Thursday, September 1, 2005

The Rostrum, 5.11c

We knocked off three big routes in a row this weekend. We started with The Prow on Washington's Column, an 11-pitch aid route just to the right of the actual prow of the rock. With Alex's commitment to speed climbing, we made some dicey hook moves in old pin scars resulting in a number of three-foot falls.

Alex took a big whipper while shuffling blue and purple TCU's, each on an aider, up a micro crack. He had just taken out the blue to move it up when his purple failed. A yellow TCU caught his fall. The continuous aid isn't really our thing. We did the route mostly as training for the upper half of The Nose. But the line is pretty stunning. We finished in eight hours.

On Saturday, we slept in a little and went to the Rostrum to climb the eight-pitch North Face. It has some of the most amazing cracks in the Valley and is of the same grade as (but easier than) Astroman. Seven hard pitches, including three 5.11's, lead to a roof where the 12b "Alien" or a 5.9 off-width leads to the summit.

I followed the crux 11c finger crack without falling but failed miserably when seconding the awful 10a off-width higher up. The highlight of the climb was the overhanging 11b hands pitch near the top, which I led. The most excitement came lower, on the 10d fifth pitch. I was still hoping for an onsight of the route when I started into this pitch but was feeling drained as I moved into a lie-back around a roof near the top. My last piece was a long sling through an old piton ten feet below me and I went for a small cam while I was in the crux of the 10d. My fingers, wedged in the crack under the roof, entered another world of pain. My arms were fully extended and my head made big, full rotations under the roof to look for smear placements for my left and right foot below.

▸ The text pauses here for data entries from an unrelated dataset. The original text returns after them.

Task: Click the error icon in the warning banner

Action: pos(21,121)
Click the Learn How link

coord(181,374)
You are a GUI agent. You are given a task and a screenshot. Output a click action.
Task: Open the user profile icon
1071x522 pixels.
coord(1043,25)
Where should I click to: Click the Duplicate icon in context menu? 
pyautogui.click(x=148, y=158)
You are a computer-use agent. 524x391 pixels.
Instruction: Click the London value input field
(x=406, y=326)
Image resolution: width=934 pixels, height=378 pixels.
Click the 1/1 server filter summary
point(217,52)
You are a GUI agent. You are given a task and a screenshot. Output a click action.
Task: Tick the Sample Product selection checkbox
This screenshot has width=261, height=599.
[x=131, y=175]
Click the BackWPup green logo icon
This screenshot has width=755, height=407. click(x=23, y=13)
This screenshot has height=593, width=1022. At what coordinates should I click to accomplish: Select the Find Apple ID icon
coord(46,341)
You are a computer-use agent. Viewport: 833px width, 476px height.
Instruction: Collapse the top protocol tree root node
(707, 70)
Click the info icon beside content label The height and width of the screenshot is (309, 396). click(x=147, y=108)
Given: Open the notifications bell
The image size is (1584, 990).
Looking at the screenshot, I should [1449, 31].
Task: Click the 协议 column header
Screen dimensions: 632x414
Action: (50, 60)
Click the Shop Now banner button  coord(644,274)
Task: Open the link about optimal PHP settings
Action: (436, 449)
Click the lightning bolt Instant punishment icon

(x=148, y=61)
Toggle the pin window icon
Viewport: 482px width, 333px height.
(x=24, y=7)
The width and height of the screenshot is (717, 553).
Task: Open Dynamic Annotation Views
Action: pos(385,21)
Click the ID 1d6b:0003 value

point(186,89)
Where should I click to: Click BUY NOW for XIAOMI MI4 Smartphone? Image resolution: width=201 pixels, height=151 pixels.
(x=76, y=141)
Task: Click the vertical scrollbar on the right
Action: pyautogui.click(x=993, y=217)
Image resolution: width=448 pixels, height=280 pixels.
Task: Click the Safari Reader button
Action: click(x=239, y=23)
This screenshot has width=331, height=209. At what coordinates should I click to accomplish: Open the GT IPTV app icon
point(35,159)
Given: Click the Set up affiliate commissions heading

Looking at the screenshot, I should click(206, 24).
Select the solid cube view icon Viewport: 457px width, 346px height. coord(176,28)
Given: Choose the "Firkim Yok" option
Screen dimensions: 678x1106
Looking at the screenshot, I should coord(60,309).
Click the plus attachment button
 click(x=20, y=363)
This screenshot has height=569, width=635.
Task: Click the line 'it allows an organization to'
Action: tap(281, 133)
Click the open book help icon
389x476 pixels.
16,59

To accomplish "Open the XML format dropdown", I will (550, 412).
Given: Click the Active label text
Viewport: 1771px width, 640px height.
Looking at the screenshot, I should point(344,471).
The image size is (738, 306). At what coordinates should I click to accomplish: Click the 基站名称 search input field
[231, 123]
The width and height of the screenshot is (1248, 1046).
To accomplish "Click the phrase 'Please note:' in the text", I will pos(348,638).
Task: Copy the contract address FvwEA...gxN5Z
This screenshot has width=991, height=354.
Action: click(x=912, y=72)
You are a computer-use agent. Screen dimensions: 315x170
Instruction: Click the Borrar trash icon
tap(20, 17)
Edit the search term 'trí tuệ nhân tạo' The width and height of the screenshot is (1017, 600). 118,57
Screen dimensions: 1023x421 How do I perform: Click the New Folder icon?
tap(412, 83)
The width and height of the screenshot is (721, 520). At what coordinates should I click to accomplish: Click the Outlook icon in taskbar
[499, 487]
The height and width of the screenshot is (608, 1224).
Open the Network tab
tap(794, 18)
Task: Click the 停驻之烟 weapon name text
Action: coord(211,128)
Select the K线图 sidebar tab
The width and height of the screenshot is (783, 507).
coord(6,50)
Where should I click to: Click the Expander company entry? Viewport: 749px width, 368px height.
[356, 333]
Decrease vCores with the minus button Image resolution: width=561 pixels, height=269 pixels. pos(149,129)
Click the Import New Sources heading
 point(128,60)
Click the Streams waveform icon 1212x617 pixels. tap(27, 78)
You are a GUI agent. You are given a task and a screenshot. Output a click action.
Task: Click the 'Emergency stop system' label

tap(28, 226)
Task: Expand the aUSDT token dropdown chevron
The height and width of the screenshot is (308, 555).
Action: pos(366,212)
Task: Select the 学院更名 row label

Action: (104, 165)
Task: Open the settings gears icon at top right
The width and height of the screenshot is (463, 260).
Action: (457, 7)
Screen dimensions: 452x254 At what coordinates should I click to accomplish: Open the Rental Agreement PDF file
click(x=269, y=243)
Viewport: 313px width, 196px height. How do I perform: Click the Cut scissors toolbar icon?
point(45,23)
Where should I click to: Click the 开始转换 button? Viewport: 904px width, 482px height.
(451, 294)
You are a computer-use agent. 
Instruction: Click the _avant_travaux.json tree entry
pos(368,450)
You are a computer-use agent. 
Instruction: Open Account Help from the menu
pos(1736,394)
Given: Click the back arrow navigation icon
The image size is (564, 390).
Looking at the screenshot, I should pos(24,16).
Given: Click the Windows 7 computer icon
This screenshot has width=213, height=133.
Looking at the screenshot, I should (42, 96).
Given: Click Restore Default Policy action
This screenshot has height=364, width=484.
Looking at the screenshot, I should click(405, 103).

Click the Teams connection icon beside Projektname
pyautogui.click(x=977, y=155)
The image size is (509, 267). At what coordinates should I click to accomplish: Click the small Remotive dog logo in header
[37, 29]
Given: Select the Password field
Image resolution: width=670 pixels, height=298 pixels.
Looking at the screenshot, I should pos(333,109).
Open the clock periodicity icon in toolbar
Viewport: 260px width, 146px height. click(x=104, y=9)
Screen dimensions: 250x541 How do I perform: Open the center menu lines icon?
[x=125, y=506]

Seeing me struggle for protection, Alex shouted up, "Just go for it!" The fall would be clean, so I closed my eyes, forced in a breath, and went for the anchor, about seven moves up. By move three, I was belching out roars of exhaustion. On move four, I almost wrenched my shoulder out of socket. Then it eased up and I managed to throw my left foot onto the belay ledge and roll onto it, about 20 feet above the piton.

On Sunday, we climbed Steck-Salathe on Sentinel Dome, the long, wide-crack Valley standard. The mental crux, if not the hardest, is called "the Narrows," which involves going into a cave, working yourself into a 5.9 squeeze chimney and squirming for fifty feet. There's no way to cheat up it and very little you can do if granite walls 15 inches apart gives you claustrophobia. For Alex to lead it, we stripped him down to nothing but a harness, a #4 cam, and a couple carabiners for the anchor.

We went off route on pitch 12 but got summit fever and decided to just climb for the top. We joined the Chouinard-Herbert for the final pitches to the top.